§ **Exercise brief**
Write out the data again in full, exactly as it reads.

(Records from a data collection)
=======

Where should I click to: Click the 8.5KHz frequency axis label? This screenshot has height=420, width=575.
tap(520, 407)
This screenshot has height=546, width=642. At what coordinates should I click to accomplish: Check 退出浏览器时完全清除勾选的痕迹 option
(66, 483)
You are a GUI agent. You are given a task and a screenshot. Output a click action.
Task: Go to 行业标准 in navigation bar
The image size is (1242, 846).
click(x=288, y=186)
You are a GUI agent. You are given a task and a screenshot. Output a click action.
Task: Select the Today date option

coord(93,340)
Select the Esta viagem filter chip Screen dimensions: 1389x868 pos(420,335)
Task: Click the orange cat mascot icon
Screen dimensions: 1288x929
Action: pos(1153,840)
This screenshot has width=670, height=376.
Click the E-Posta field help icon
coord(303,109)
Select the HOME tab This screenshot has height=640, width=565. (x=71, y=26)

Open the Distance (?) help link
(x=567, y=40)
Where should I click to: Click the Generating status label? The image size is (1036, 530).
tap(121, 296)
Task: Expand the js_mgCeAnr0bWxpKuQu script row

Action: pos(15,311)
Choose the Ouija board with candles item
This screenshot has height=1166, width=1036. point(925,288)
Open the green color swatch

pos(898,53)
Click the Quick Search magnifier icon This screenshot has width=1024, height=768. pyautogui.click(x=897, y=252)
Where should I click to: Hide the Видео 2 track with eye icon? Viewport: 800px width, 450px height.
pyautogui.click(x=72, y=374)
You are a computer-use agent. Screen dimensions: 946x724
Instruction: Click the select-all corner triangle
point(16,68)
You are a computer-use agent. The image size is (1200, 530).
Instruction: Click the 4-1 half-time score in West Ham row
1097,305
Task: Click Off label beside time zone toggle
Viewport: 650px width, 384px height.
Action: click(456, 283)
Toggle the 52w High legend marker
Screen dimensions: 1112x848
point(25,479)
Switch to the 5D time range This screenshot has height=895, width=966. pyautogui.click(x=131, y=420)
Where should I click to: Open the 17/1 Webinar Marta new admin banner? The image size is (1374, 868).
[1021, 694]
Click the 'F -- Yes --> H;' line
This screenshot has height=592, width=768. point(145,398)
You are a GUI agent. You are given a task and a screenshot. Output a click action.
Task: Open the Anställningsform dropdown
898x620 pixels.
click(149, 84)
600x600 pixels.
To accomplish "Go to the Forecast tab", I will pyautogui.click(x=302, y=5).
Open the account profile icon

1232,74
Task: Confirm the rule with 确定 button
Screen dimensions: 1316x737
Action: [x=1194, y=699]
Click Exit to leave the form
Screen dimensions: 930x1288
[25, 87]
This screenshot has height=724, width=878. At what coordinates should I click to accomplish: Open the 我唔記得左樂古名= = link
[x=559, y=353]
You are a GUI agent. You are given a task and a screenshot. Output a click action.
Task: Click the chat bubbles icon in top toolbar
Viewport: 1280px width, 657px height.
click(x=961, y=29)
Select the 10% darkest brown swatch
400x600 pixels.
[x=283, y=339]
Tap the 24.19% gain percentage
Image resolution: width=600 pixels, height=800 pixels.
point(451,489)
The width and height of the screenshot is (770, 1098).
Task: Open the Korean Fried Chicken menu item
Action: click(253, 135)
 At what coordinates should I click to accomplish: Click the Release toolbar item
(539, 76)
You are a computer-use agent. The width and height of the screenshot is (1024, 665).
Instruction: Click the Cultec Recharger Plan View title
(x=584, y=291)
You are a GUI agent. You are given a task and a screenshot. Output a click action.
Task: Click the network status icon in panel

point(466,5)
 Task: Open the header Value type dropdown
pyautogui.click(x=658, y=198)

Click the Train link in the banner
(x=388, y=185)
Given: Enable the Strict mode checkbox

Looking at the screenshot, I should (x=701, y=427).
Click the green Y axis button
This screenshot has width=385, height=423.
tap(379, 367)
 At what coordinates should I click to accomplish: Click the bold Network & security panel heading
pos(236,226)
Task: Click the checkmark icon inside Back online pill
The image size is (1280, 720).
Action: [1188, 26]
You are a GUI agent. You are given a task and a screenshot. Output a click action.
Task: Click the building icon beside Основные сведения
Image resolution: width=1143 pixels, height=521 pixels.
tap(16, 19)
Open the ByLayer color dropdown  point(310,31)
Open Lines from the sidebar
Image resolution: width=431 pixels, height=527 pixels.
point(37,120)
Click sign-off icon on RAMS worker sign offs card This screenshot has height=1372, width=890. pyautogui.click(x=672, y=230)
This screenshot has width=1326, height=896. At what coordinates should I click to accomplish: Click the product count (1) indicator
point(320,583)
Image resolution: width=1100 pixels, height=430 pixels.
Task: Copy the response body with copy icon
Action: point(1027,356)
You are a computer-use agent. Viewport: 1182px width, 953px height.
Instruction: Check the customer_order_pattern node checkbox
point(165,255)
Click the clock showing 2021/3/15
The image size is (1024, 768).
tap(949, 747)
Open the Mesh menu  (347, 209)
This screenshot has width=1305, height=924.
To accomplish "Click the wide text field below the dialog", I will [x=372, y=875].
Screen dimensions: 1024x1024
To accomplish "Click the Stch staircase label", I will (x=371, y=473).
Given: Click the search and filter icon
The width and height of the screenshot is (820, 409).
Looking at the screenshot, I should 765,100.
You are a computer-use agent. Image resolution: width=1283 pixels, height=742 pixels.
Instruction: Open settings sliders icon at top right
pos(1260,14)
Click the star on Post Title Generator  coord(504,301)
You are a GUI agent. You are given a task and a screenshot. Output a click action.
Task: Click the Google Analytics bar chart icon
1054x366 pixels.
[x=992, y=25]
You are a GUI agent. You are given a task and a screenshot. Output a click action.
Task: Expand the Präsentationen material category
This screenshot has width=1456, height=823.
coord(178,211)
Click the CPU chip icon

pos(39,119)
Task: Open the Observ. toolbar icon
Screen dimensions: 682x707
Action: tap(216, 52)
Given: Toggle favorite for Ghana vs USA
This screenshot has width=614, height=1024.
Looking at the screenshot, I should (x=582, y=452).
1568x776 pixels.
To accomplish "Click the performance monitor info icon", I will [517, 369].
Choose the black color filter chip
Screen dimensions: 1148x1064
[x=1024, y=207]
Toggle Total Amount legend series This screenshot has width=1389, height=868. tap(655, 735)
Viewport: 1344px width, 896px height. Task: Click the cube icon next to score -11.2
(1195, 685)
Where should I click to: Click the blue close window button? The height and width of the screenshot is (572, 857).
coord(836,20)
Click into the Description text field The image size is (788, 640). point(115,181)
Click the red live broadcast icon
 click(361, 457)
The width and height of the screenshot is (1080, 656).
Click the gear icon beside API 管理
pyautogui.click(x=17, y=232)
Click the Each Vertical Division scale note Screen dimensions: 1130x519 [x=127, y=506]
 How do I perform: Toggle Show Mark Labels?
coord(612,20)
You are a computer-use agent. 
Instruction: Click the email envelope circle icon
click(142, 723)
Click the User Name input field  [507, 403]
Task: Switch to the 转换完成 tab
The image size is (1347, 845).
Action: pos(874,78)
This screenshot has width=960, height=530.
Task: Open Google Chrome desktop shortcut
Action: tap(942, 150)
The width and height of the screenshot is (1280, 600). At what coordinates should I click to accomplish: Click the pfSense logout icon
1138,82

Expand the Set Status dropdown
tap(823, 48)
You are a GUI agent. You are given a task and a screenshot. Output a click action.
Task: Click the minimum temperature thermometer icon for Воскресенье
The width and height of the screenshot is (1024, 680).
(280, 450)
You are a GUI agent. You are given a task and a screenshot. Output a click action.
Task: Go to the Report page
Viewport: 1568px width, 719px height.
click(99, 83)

=======

§ **Exercise output**
Where should I click to: Click the 8.5KHz frequency axis label? This screenshot has height=420, width=575.
tap(520, 407)
This screenshot has height=546, width=642. At what coordinates should I click to accomplish: Check 退出浏览器时完全清除勾选的痕迹 option
(66, 483)
You are a GUI agent. You are given a task and a screenshot. Output a click action.
Task: Go to 行业标准 in navigation bar
The image size is (1242, 846).
click(x=288, y=186)
You are a GUI agent. You are given a task and a screenshot. Output a click action.
Task: Select the Today date option

coord(93,340)
Select the Esta viagem filter chip Screen dimensions: 1389x868 pos(420,335)
Task: Click the orange cat mascot icon
Screen dimensions: 1288x929
Action: pos(1153,840)
This screenshot has width=670, height=376.
Click the E-Posta field help icon
coord(303,109)
Select the HOME tab This screenshot has height=640, width=565. (x=71, y=26)

Open the Distance (?) help link
(x=567, y=40)
Where should I click to: Click the Generating status label? The image size is (1036, 530).
tap(121, 296)
Task: Expand the js_mgCeAnr0bWxpKuQu script row

Action: pos(15,311)
Choose the Ouija board with candles item
This screenshot has height=1166, width=1036. point(925,288)
Open the green color swatch

pos(898,53)
Click the Quick Search magnifier icon This screenshot has width=1024, height=768. pyautogui.click(x=897, y=252)
Where should I click to: Hide the Видео 2 track with eye icon? Viewport: 800px width, 450px height.
pyautogui.click(x=72, y=374)
You are a computer-use agent. Screen dimensions: 946x724
Instruction: Click the select-all corner triangle
point(16,68)
You are a computer-use agent. The image size is (1200, 530).
Instruction: Click the 4-1 half-time score in West Ham row
1097,305
Task: Click Off label beside time zone toggle
Viewport: 650px width, 384px height.
Action: click(456, 283)
Toggle the 52w High legend marker
Screen dimensions: 1112x848
point(25,479)
Switch to the 5D time range This screenshot has height=895, width=966. pyautogui.click(x=131, y=420)
Where should I click to: Open the 17/1 Webinar Marta new admin banner? The image size is (1374, 868).
[1021, 694]
Click the 'F -- Yes --> H;' line
This screenshot has height=592, width=768. point(145,398)
You are a GUI agent. You are given a task and a screenshot. Output a click action.
Task: Open the Anställningsform dropdown
898x620 pixels.
click(149, 84)
600x600 pixels.
To accomplish "Go to the Forecast tab", I will pyautogui.click(x=302, y=5).
Open the account profile icon

1232,74
Task: Confirm the rule with 确定 button
Screen dimensions: 1316x737
Action: [x=1194, y=699]
Click Exit to leave the form
Screen dimensions: 930x1288
[25, 87]
This screenshot has height=724, width=878. At what coordinates should I click to accomplish: Open the 我唔記得左樂古名= = link
[x=559, y=353]
You are a GUI agent. You are given a task and a screenshot. Output a click action.
Task: Click the chat bubbles icon in top toolbar
Viewport: 1280px width, 657px height.
click(x=961, y=29)
Select the 10% darkest brown swatch
400x600 pixels.
[x=283, y=339]
Tap the 24.19% gain percentage
Image resolution: width=600 pixels, height=800 pixels.
point(451,489)
The width and height of the screenshot is (770, 1098).
Task: Open the Korean Fried Chicken menu item
Action: click(253, 135)
 At what coordinates should I click to accomplish: Click the Release toolbar item
(539, 76)
You are a computer-use agent. The width and height of the screenshot is (1024, 665).
Instruction: Click the Cultec Recharger Plan View title
(x=584, y=291)
You are a GUI agent. You are given a task and a screenshot. Output a click action.
Task: Click the network status icon in panel

point(466,5)
 Task: Open the header Value type dropdown
pyautogui.click(x=658, y=198)

Click the Train link in the banner
(x=388, y=185)
Given: Enable the Strict mode checkbox

Looking at the screenshot, I should (x=701, y=427).
Click the green Y axis button
This screenshot has width=385, height=423.
tap(379, 367)
 At what coordinates should I click to accomplish: Click the bold Network & security panel heading
pos(236,226)
Task: Click the checkmark icon inside Back online pill
The image size is (1280, 720).
Action: [1188, 26]
You are a GUI agent. You are given a task and a screenshot. Output a click action.
Task: Click the building icon beside Основные сведения
Image resolution: width=1143 pixels, height=521 pixels.
tap(16, 19)
Open the ByLayer color dropdown  point(310,31)
Open Lines from the sidebar
Image resolution: width=431 pixels, height=527 pixels.
point(37,120)
Click sign-off icon on RAMS worker sign offs card This screenshot has height=1372, width=890. pyautogui.click(x=672, y=230)
This screenshot has width=1326, height=896. At what coordinates should I click to accomplish: Click the product count (1) indicator
point(320,583)
Image resolution: width=1100 pixels, height=430 pixels.
Task: Copy the response body with copy icon
Action: point(1027,356)
You are a computer-use agent. Viewport: 1182px width, 953px height.
Instruction: Check the customer_order_pattern node checkbox
point(165,255)
Click the clock showing 2021/3/15
The image size is (1024, 768).
tap(949, 747)
Open the Mesh menu  (347, 209)
This screenshot has width=1305, height=924.
To accomplish "Click the wide text field below the dialog", I will [x=372, y=875].
Screen dimensions: 1024x1024
To accomplish "Click the Stch staircase label", I will (x=371, y=473).
Given: Click the search and filter icon
The width and height of the screenshot is (820, 409).
Looking at the screenshot, I should 765,100.
You are a computer-use agent. Image resolution: width=1283 pixels, height=742 pixels.
Instruction: Open settings sliders icon at top right
pos(1260,14)
Click the star on Post Title Generator  coord(504,301)
You are a GUI agent. You are given a task and a screenshot. Output a click action.
Task: Click the Google Analytics bar chart icon
1054x366 pixels.
[x=992, y=25]
You are a GUI agent. You are given a task and a screenshot. Output a click action.
Task: Expand the Präsentationen material category
This screenshot has width=1456, height=823.
coord(178,211)
Click the CPU chip icon

pos(39,119)
Task: Open the Observ. toolbar icon
Screen dimensions: 682x707
Action: tap(216, 52)
Given: Toggle favorite for Ghana vs USA
This screenshot has width=614, height=1024.
Looking at the screenshot, I should (x=582, y=452).
1568x776 pixels.
To accomplish "Click the performance monitor info icon", I will [517, 369].
Choose the black color filter chip
Screen dimensions: 1148x1064
[x=1024, y=207]
Toggle Total Amount legend series This screenshot has width=1389, height=868. tap(655, 735)
Viewport: 1344px width, 896px height. Task: Click the cube icon next to score -11.2
(1195, 685)
Where should I click to: Click the blue close window button? The height and width of the screenshot is (572, 857).
coord(836,20)
Click into the Description text field The image size is (788, 640). point(115,181)
Click the red live broadcast icon
 click(361, 457)
The width and height of the screenshot is (1080, 656).
Click the gear icon beside API 管理
pyautogui.click(x=17, y=232)
Click the Each Vertical Division scale note Screen dimensions: 1130x519 [x=127, y=506]
 How do I perform: Toggle Show Mark Labels?
coord(612,20)
You are a computer-use agent. 
Instruction: Click the email envelope circle icon
click(142, 723)
Click the User Name input field  [507, 403]
Task: Switch to the 转换完成 tab
The image size is (1347, 845).
Action: pos(874,78)
This screenshot has width=960, height=530.
Task: Open Google Chrome desktop shortcut
Action: tap(942, 150)
The width and height of the screenshot is (1280, 600). At what coordinates should I click to accomplish: Click the pfSense logout icon
1138,82

Expand the Set Status dropdown
tap(823, 48)
You are a GUI agent. You are given a task and a screenshot. Output a click action.
Task: Click the minimum temperature thermometer icon for Воскресенье
The width and height of the screenshot is (1024, 680).
(280, 450)
You are a GUI agent. You are given a task and a screenshot. Output a click action.
Task: Go to the Report page
Viewport: 1568px width, 719px height.
click(99, 83)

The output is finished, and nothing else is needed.